◆ WRITTEN TASK:
Copy every line of the material below, keeping each one the same, character for character.

### EXERCISE INPUT ###

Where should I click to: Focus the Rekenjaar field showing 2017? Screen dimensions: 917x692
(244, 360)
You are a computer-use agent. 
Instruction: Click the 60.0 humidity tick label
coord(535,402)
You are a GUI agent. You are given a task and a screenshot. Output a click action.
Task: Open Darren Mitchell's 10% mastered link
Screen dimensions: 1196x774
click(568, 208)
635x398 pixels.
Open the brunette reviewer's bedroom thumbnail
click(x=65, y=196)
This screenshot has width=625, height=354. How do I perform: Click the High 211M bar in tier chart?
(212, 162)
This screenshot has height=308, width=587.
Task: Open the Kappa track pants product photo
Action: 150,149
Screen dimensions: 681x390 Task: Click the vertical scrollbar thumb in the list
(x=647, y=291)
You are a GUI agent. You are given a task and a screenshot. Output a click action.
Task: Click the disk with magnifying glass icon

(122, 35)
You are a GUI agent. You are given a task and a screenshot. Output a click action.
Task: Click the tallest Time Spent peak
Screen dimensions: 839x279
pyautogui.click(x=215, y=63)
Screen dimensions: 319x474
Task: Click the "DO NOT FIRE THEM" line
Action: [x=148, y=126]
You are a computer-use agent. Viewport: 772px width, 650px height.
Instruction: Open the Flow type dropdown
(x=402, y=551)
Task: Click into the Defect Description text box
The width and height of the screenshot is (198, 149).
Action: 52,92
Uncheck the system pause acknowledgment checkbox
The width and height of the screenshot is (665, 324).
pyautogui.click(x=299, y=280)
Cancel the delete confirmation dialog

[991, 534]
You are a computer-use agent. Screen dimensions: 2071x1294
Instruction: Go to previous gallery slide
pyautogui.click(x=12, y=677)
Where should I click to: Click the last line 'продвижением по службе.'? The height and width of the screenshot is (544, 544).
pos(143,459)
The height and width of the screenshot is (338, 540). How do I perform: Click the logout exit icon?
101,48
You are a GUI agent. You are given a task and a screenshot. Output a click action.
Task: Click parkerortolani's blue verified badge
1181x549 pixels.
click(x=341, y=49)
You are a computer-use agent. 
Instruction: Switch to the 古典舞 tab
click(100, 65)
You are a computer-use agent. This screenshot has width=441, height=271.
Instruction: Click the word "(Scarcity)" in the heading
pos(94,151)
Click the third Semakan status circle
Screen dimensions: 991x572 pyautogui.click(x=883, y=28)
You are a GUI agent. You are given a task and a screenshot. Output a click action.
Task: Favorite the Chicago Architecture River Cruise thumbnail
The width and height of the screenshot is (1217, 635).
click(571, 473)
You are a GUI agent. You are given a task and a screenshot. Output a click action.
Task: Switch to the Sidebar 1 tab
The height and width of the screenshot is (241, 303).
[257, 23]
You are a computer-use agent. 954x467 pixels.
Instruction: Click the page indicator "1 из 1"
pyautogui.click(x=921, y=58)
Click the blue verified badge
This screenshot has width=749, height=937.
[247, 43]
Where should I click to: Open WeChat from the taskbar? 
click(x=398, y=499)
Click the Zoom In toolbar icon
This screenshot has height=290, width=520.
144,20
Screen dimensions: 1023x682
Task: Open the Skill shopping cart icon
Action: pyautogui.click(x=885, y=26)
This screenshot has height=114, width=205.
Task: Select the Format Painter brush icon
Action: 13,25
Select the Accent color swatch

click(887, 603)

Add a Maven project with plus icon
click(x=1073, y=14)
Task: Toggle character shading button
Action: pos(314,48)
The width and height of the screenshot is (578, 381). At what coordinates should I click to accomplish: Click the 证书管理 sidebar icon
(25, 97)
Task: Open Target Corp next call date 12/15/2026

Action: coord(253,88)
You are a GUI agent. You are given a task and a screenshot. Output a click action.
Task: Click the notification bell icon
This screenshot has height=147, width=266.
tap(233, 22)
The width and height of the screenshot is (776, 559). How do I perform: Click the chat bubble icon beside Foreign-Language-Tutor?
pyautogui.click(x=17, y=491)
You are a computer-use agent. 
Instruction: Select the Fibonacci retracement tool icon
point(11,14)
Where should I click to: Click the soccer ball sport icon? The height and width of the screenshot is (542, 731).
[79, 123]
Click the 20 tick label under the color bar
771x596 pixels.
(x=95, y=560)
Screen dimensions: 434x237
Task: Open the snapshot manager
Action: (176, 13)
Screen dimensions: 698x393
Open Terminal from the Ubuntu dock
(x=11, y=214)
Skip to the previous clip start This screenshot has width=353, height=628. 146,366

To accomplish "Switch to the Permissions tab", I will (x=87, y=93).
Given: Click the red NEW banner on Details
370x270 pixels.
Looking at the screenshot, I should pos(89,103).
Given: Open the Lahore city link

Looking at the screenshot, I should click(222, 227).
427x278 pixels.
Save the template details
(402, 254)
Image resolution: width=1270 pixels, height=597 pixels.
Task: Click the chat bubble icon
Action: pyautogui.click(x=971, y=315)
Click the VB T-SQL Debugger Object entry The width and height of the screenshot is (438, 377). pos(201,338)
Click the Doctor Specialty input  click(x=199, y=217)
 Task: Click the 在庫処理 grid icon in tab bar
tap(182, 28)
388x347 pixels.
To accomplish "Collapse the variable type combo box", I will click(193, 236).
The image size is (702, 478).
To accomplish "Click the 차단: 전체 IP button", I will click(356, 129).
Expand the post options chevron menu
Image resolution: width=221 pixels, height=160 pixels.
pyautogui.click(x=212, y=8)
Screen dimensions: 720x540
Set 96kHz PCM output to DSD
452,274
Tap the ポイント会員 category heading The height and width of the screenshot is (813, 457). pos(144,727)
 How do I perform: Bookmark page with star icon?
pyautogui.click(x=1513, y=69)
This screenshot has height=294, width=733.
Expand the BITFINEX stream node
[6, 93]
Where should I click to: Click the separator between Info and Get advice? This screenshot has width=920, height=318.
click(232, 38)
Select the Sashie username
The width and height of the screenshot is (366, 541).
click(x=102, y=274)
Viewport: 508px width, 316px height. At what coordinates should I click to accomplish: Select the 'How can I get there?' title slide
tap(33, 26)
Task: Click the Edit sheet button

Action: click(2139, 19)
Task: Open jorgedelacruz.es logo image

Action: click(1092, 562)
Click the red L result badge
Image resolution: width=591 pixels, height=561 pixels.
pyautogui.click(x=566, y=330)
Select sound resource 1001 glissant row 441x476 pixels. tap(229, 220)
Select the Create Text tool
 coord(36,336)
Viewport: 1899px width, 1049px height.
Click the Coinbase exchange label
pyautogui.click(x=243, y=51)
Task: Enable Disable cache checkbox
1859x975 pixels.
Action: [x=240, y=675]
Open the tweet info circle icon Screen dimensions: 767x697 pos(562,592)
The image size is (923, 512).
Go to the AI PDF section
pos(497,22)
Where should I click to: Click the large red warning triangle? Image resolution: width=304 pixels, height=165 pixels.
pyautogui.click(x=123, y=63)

###

◆ WORKED SOLUTION:
Where should I click to: Focus the Rekenjaar field showing 2017? Screen dimensions: 917x692
(244, 360)
You are a computer-use agent. 
Instruction: Click the 60.0 humidity tick label
coord(535,402)
You are a GUI agent. You are given a task and a screenshot. Output a click action.
Task: Open Darren Mitchell's 10% mastered link
Screen dimensions: 1196x774
click(568, 208)
635x398 pixels.
Open the brunette reviewer's bedroom thumbnail
click(x=65, y=196)
This screenshot has width=625, height=354. How do I perform: Click the High 211M bar in tier chart?
(212, 162)
This screenshot has height=308, width=587.
Task: Open the Kappa track pants product photo
Action: 150,149
Screen dimensions: 681x390 Task: Click the vertical scrollbar thumb in the list
(x=647, y=291)
You are a GUI agent. You are given a task and a screenshot. Output a click action.
Task: Click the disk with magnifying glass icon

(122, 35)
You are a GUI agent. You are given a task and a screenshot. Output a click action.
Task: Click the tallest Time Spent peak
Screen dimensions: 839x279
pyautogui.click(x=215, y=63)
Screen dimensions: 319x474
Task: Click the "DO NOT FIRE THEM" line
Action: [x=148, y=126]
You are a computer-use agent. Viewport: 772px width, 650px height.
Instruction: Open the Flow type dropdown
(x=402, y=551)
Task: Click into the Defect Description text box
The width and height of the screenshot is (198, 149).
Action: 52,92
Uncheck the system pause acknowledgment checkbox
The width and height of the screenshot is (665, 324).
pyautogui.click(x=299, y=280)
Cancel the delete confirmation dialog

[991, 534]
You are a computer-use agent. Screen dimensions: 2071x1294
Instruction: Go to previous gallery slide
pyautogui.click(x=12, y=677)
Where should I click to: Click the last line 'продвижением по службе.'? The height and width of the screenshot is (544, 544).
pos(143,459)
The height and width of the screenshot is (338, 540). How do I perform: Click the logout exit icon?
101,48
You are a GUI agent. You are given a task and a screenshot. Output a click action.
Task: Click parkerortolani's blue verified badge
1181x549 pixels.
click(x=341, y=49)
You are a computer-use agent. 
Instruction: Switch to the 古典舞 tab
click(100, 65)
You are a computer-use agent. This screenshot has width=441, height=271.
Instruction: Click the word "(Scarcity)" in the heading
pos(94,151)
Click the third Semakan status circle
Screen dimensions: 991x572 pyautogui.click(x=883, y=28)
You are a GUI agent. You are given a task and a screenshot. Output a click action.
Task: Favorite the Chicago Architecture River Cruise thumbnail
The width and height of the screenshot is (1217, 635).
click(571, 473)
You are a GUI agent. You are given a task and a screenshot. Output a click action.
Task: Switch to the Sidebar 1 tab
The height and width of the screenshot is (241, 303).
[257, 23]
You are a computer-use agent. 954x467 pixels.
Instruction: Click the page indicator "1 из 1"
pyautogui.click(x=921, y=58)
Click the blue verified badge
This screenshot has width=749, height=937.
[247, 43]
Where should I click to: Open WeChat from the taskbar? 
click(x=398, y=499)
Click the Zoom In toolbar icon
This screenshot has height=290, width=520.
144,20
Screen dimensions: 1023x682
Task: Open the Skill shopping cart icon
Action: pyautogui.click(x=885, y=26)
This screenshot has height=114, width=205.
Task: Select the Format Painter brush icon
Action: 13,25
Select the Accent color swatch

click(887, 603)

Add a Maven project with plus icon
click(x=1073, y=14)
Task: Toggle character shading button
Action: pos(314,48)
The width and height of the screenshot is (578, 381). At what coordinates should I click to accomplish: Click the 证书管理 sidebar icon
(25, 97)
Task: Open Target Corp next call date 12/15/2026

Action: coord(253,88)
You are a GUI agent. You are given a task and a screenshot. Output a click action.
Task: Click the notification bell icon
This screenshot has height=147, width=266.
tap(233, 22)
The width and height of the screenshot is (776, 559). How do I perform: Click the chat bubble icon beside Foreign-Language-Tutor?
pyautogui.click(x=17, y=491)
You are a computer-use agent. 
Instruction: Select the Fibonacci retracement tool icon
point(11,14)
Where should I click to: Click the soccer ball sport icon? The height and width of the screenshot is (542, 731).
[79, 123]
Click the 20 tick label under the color bar
771x596 pixels.
(x=95, y=560)
Screen dimensions: 434x237
Task: Open the snapshot manager
Action: (176, 13)
Screen dimensions: 698x393
Open Terminal from the Ubuntu dock
(x=11, y=214)
Skip to the previous clip start This screenshot has width=353, height=628. 146,366

To accomplish "Switch to the Permissions tab", I will (x=87, y=93).
Given: Click the red NEW banner on Details
370x270 pixels.
Looking at the screenshot, I should pos(89,103).
Given: Open the Lahore city link

Looking at the screenshot, I should click(222, 227).
427x278 pixels.
Save the template details
(402, 254)
Image resolution: width=1270 pixels, height=597 pixels.
Task: Click the chat bubble icon
Action: pyautogui.click(x=971, y=315)
Click the VB T-SQL Debugger Object entry The width and height of the screenshot is (438, 377). pos(201,338)
Click the Doctor Specialty input  click(x=199, y=217)
 Task: Click the 在庫処理 grid icon in tab bar
tap(182, 28)
388x347 pixels.
To accomplish "Collapse the variable type combo box", I will click(193, 236).
The image size is (702, 478).
To accomplish "Click the 차단: 전체 IP button", I will click(356, 129).
Expand the post options chevron menu
Image resolution: width=221 pixels, height=160 pixels.
pyautogui.click(x=212, y=8)
Screen dimensions: 720x540
Set 96kHz PCM output to DSD
452,274
Tap the ポイント会員 category heading The height and width of the screenshot is (813, 457). pos(144,727)
 How do I perform: Bookmark page with star icon?
pyautogui.click(x=1513, y=69)
This screenshot has height=294, width=733.
Expand the BITFINEX stream node
[6, 93]
Where should I click to: Click the separator between Info and Get advice? This screenshot has width=920, height=318.
click(232, 38)
Select the Sashie username
The width and height of the screenshot is (366, 541).
click(x=102, y=274)
Viewport: 508px width, 316px height. At what coordinates should I click to accomplish: Select the 'How can I get there?' title slide
tap(33, 26)
Task: Click the Edit sheet button

Action: click(2139, 19)
Task: Open jorgedelacruz.es logo image

Action: click(1092, 562)
Click the red L result badge
Image resolution: width=591 pixels, height=561 pixels.
pyautogui.click(x=566, y=330)
Select sound resource 1001 glissant row 441x476 pixels. tap(229, 220)
Select the Create Text tool
 coord(36,336)
Viewport: 1899px width, 1049px height.
Click the Coinbase exchange label
pyautogui.click(x=243, y=51)
Task: Enable Disable cache checkbox
1859x975 pixels.
Action: [x=240, y=675]
Open the tweet info circle icon Screen dimensions: 767x697 pos(562,592)
The image size is (923, 512).
Go to the AI PDF section
pos(497,22)
Where should I click to: Click the large red warning triangle? Image resolution: width=304 pixels, height=165 pixels.
pyautogui.click(x=123, y=63)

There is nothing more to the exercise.